Arus masuk bersih portofolio Indonesia mencapai 5,65 miliar dolar AS sepanjang Januari hingga Juli 2026, tetapi belum sepenuhnya menguatkan rupiah. Dana asing lebih banyak masuk ke SRBI dan obligasi, sedangkan pasar saham masih mencatat arus keluar.
Kondisi tersebut membuat investor dipandang tetap sensitif terhadap perubahan imbal hasil dan sentimen risiko. Di tengah situasi itu, Bank Indonesia diproyeksikan mempertahankan BI-Rate pada 5,75 persen dalam Rapat Dewan Gubernur 21–22 Juli 2026.
Daya Tahan Rupiah Menjadi Pertimbangan Utama
Rupiah melemah hingga sekitar Rp17.895 pada penutupan Jumat lalu. Tekanan kurs dipengaruhi penguatan dolar AS, kebijakan suku bunga Amerika Serikat yang masih ketat, serta harga minyak yang rentan berubah mengikuti dinamika geopolitik.
Ekonom Bank Permata Josua Pardede menilai sinyal paling kuat menjelang rapat adalah penahanan suku bunga dengan komunikasi yang tetap tegas. Bank Indonesia perlu menunjukkan kesiapan menaikkan suku bunga lagi apabila tekanan rupiah meningkat tajam.
Pasar juga membutuhkan kepastian mengenai kemampuan otoritas moneter menjaga nilai tukar. Selain mempertahankan imbal hasil instrumen rupiah yang kompetitif, intervensi terukur dipandang tetap penting saat ketidakpastian global meninggi.
| Indikator | Periode | Nilai |
|---|---|---|
| Arus masuk bersih portofolio | Januari–Juli 2026 | 5,65 miliar dolar AS |
| Defisit perdagangan | Mei 2026 | 1,16 miliar dolar AS |
| Inflasi tahunan | Juni 2026 | 3,34 persen |
| BI-Rate | Setelah RDG Juni 2026 | 5,75 persen |
Defisit Perdagangan Memperbesar Perhatian Pasar
Dari sisi domestik, Indonesia mencatat defisit perdagangan sebesar 1,16 miliar dolar AS pada Mei 2026. Defisit itu menjadi yang pertama dalam lebih dari enam tahun karena impor tumbuh lebih kuat dibandingkan ekspor.
Perkembangan perdagangan tersebut menambah faktor yang perlu diperhitungkan dalam menjaga Rupiah. Ketika dukungan arus modal lebih terkonsentrasi pada instrumen tertentu, pergerakan dana dapat berubah cepat sesuai kondisi pasar.
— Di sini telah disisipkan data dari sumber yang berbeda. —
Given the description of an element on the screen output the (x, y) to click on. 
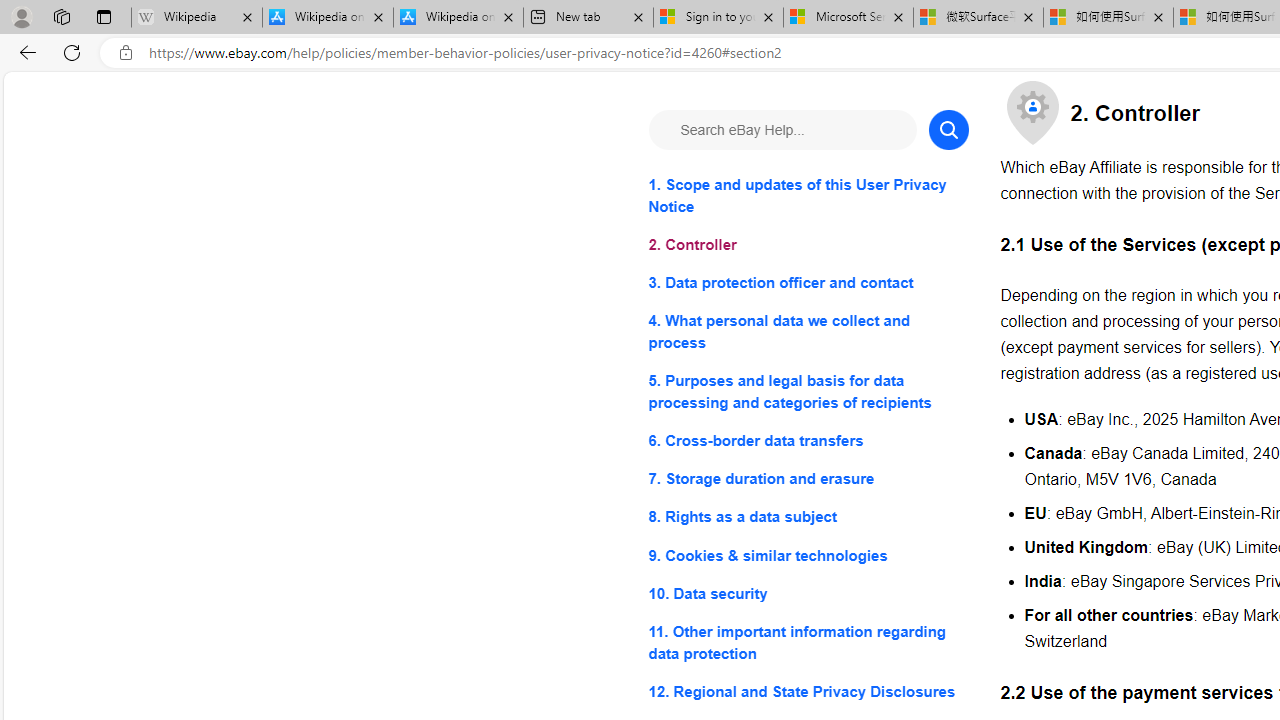
12. Regional and State Privacy Disclosures (807, 690)
9. Cookies & similar technologies (807, 555)
9. Cookies & similar technologies (807, 555)
11. Other important information regarding data protection (807, 642)
3. Data protection officer and contact (807, 283)
11. Other important information regarding data protection (807, 642)
2. Controller (807, 245)
8. Rights as a data subject (807, 517)
12. Regional and State Privacy Disclosures (807, 690)
Given the description of an element on the screen output the (x, y) to click on. 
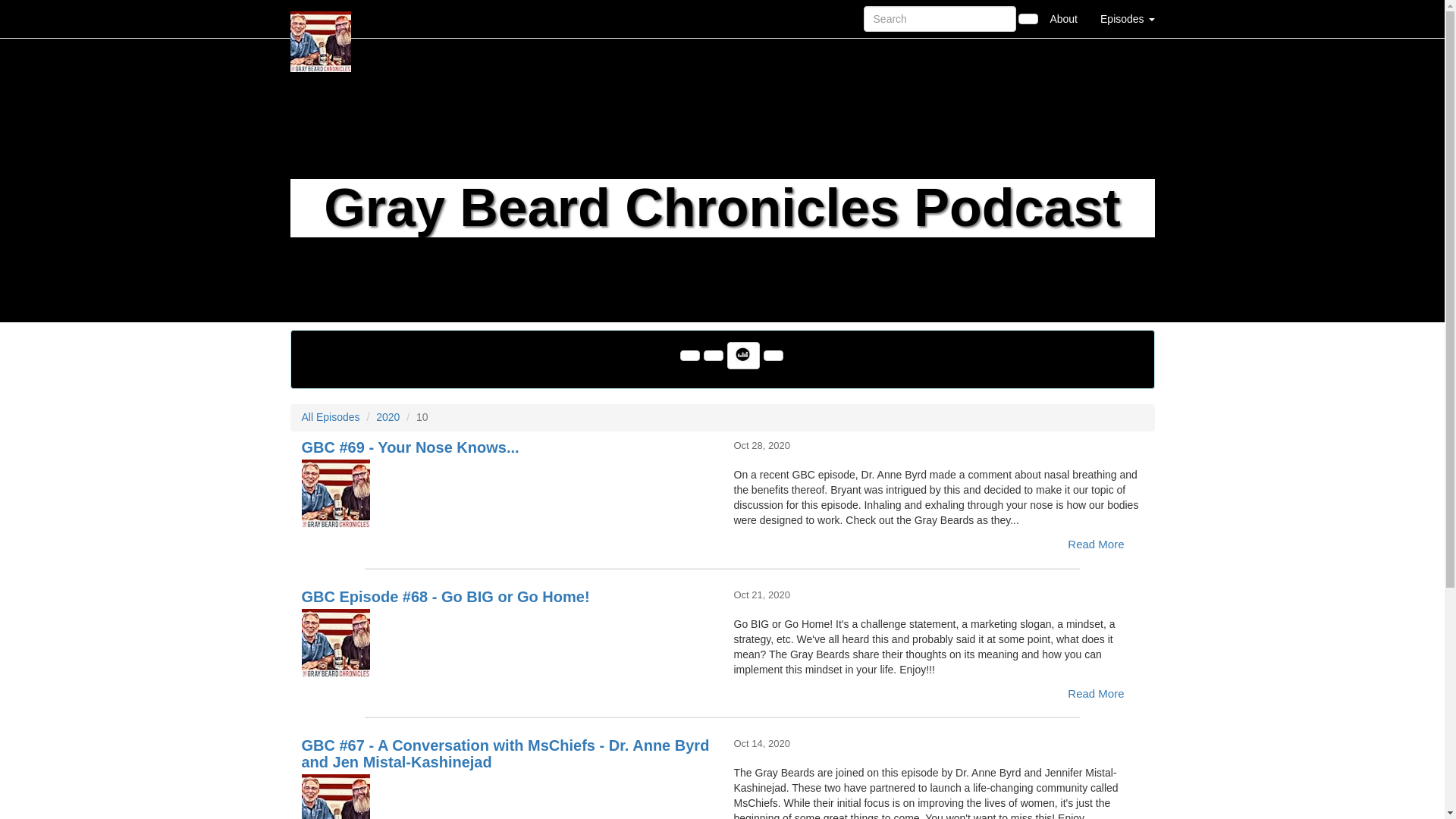
About (1063, 18)
Episodes (1127, 18)
Home Page (320, 18)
Penahanan Suku Bunga Memberi Waktu Kebijakan Bekerja
Bank Indonesia telah menaikkan BI-Rate secara kumulatif 100 bps sejak Mei 2026. Kenaikan terakhir pada RDG Juni ditujukan untuk memperkuat stabilisasi rupiah dan memastikan inflasi tetap berada dalam sasaran.
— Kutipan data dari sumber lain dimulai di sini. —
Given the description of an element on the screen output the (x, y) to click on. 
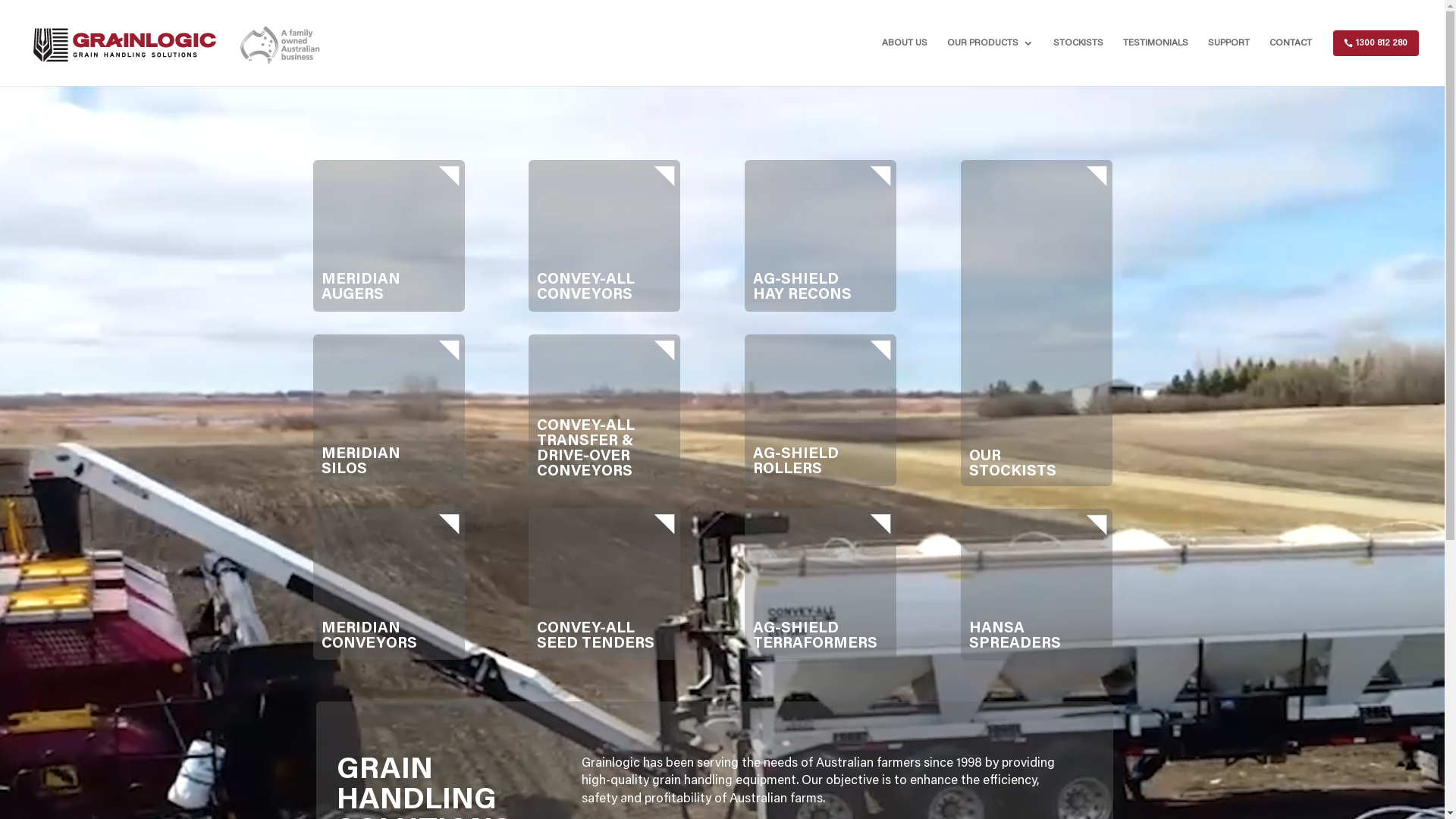
ABOUT US Element type: text (904, 57)
STOCKISTS Element type: text (1078, 57)
OUR PRODUCTS Element type: text (990, 57)
SUPPORT Element type: text (1228, 57)
CONTACT Element type: text (1290, 57)
1300 812 280 Element type: text (1375, 57)
TESTIMONIALS Element type: text (1155, 57)
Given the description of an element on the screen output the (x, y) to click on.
Josua menyatakan kepada Suara.com bahwa kenaikan 100 bps tersebut perlu diberi waktu untuk memengaruhi pasar uang, obligasi, nilai tukar, kredit, dan ekspektasi inflasi. “Kenaikan tambahan yang terlalu cepat dapat memberi sinyal panik dan justru menekan pertumbuhan,” ujarnya.
Inflasi Juni 2026 tercatat 3,34 persen secara tahunan, naik dari 3,08 persen pada Mei. Meski mendekati batas atas sasaran inflasi 2026–2027 sebesar 2,5 persen plus minus 1 persen, angka itu belum keluar dari rentang target.
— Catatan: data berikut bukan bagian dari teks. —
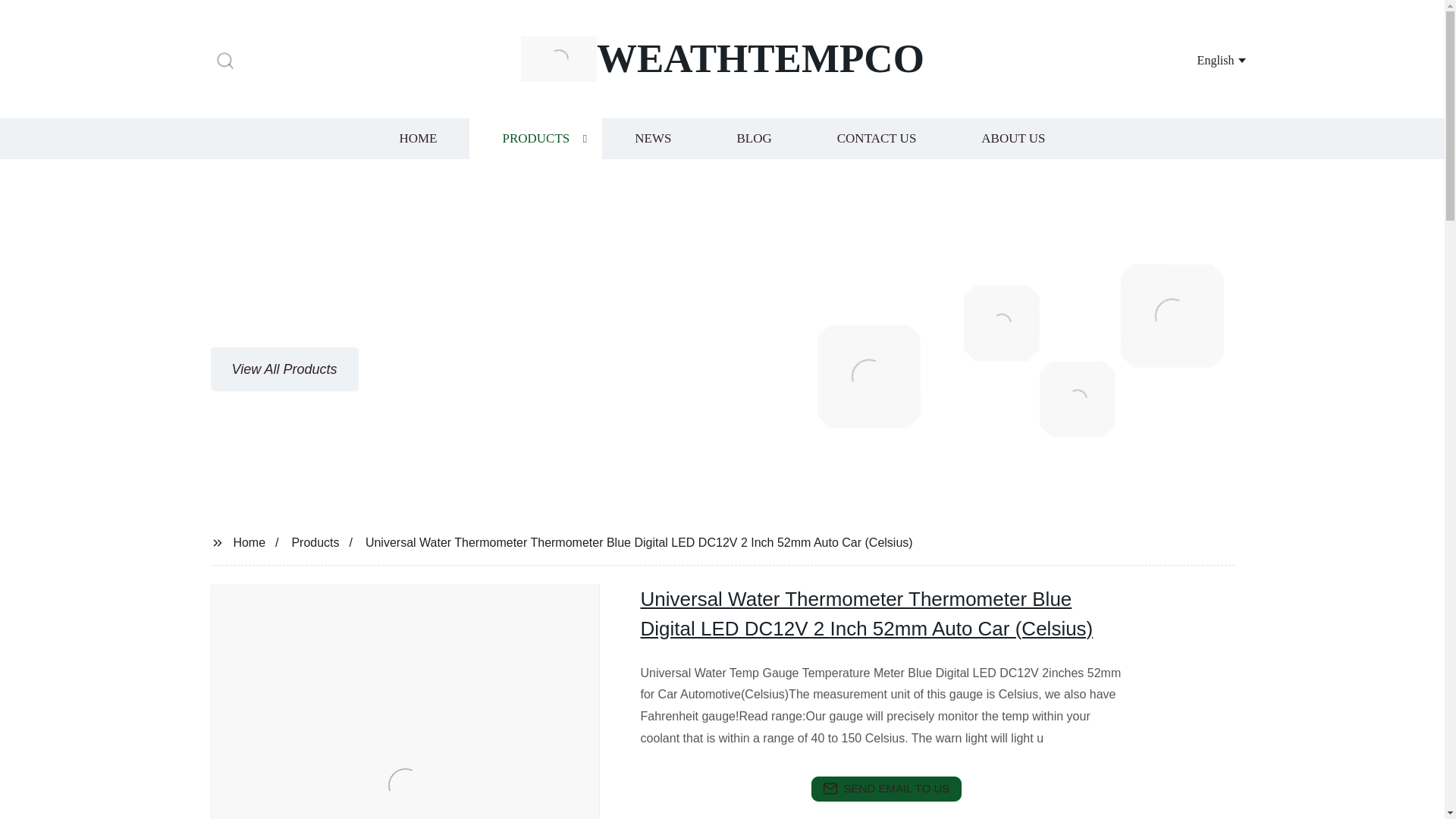
NEWS (885, 788)
HOME (652, 137)
CONTACT US (417, 137)
Products (535, 137)
Home (877, 137)
English (315, 541)
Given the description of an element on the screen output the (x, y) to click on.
Tekanan inflasi terutama datang dari pelemahan kurs, transportasi, dan harga barang impor. Karena banyak dipicu biaya serta pasokan, kenaikan BI-Rate dipandang lebih efektif sebagai instrumen untuk meredam risiko kurs dan arus modal daripada respons langsung terhadap inflasi.
Dengan demikian, ruang penurunan suku bunga juga belum dinilai perlu dibuka cepat selama tekanan rupiah belum benar-benar mereda. Sikap menunggu memberi kesempatan bagi kebijakan sebelumnya bekerja tanpa menghilangkan opsi pengetatan bila stabilitas pasar kembali terancam.